▶ [WHAT THE TASK REQUIRES] The answer must consist of every line in the data below that holds the word "computer".

▶ [RAW DATA]

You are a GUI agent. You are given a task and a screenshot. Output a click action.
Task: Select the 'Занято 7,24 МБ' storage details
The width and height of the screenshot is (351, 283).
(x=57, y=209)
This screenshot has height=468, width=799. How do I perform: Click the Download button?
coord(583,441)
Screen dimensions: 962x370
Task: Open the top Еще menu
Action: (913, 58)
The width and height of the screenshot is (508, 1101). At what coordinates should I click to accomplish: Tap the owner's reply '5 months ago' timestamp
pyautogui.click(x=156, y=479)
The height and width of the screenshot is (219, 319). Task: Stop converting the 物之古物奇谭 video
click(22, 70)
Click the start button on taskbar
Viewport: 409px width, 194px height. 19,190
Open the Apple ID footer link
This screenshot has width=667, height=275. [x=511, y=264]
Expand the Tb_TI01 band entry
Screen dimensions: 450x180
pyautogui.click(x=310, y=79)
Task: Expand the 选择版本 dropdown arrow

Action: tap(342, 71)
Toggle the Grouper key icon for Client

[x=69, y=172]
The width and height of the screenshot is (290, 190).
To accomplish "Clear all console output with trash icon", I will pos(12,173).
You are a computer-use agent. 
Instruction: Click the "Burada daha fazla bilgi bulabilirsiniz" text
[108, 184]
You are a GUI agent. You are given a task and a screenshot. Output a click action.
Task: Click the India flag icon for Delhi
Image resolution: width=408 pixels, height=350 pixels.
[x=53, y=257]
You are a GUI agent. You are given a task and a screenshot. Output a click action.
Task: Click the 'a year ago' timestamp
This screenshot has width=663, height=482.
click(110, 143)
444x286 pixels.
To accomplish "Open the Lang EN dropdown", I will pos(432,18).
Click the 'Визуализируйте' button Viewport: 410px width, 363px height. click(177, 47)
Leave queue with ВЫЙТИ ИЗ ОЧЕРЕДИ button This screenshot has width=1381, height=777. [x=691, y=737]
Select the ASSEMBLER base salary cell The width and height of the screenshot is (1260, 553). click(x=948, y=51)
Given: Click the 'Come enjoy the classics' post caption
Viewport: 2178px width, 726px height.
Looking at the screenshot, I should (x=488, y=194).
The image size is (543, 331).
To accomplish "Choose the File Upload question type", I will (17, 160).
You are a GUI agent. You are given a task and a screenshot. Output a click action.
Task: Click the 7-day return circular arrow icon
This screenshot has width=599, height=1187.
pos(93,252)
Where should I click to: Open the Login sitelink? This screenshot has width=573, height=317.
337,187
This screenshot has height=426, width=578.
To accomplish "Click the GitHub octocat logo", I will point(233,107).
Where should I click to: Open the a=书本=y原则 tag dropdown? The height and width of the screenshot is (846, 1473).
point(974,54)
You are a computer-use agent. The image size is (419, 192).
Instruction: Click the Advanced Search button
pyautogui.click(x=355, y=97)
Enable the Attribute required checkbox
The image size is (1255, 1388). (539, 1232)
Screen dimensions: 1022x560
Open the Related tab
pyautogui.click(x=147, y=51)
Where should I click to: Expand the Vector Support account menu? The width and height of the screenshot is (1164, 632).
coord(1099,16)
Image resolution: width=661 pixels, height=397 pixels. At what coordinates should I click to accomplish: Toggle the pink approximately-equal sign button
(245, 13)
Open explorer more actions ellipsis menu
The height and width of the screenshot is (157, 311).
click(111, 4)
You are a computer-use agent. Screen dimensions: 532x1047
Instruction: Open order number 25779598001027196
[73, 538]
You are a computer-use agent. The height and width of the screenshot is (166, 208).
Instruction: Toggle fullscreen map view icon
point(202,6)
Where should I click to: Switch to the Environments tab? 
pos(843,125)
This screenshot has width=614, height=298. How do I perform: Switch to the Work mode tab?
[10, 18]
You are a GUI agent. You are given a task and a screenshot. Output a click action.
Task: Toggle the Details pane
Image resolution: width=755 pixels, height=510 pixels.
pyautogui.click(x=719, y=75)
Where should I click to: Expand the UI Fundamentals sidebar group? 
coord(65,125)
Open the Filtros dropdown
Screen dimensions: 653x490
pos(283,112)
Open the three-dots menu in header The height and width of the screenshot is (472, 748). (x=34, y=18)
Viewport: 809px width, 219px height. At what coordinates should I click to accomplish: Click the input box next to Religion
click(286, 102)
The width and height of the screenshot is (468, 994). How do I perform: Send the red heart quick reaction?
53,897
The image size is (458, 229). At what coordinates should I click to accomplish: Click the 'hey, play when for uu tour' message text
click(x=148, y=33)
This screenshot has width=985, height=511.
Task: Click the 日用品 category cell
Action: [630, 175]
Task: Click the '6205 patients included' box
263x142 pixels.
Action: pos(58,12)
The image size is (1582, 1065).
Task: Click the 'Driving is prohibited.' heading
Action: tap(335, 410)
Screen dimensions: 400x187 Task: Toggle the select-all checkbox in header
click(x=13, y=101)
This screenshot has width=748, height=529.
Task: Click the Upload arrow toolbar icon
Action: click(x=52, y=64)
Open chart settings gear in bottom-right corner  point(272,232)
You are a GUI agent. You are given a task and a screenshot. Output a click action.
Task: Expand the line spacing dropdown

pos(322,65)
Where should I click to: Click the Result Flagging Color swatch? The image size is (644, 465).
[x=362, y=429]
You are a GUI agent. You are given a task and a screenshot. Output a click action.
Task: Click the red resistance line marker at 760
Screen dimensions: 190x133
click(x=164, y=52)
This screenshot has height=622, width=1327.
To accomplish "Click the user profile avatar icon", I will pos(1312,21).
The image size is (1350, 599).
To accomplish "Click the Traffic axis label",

▶ [EXERCISE SOLUTION]
You are a computer-use agent. 
You are a computer-use agent. The image size is (419, 192).
You are a computer-use agent. Screen dimensions: 532x1047
You are a computer-use agent. The height and width of the screenshot is (166, 208).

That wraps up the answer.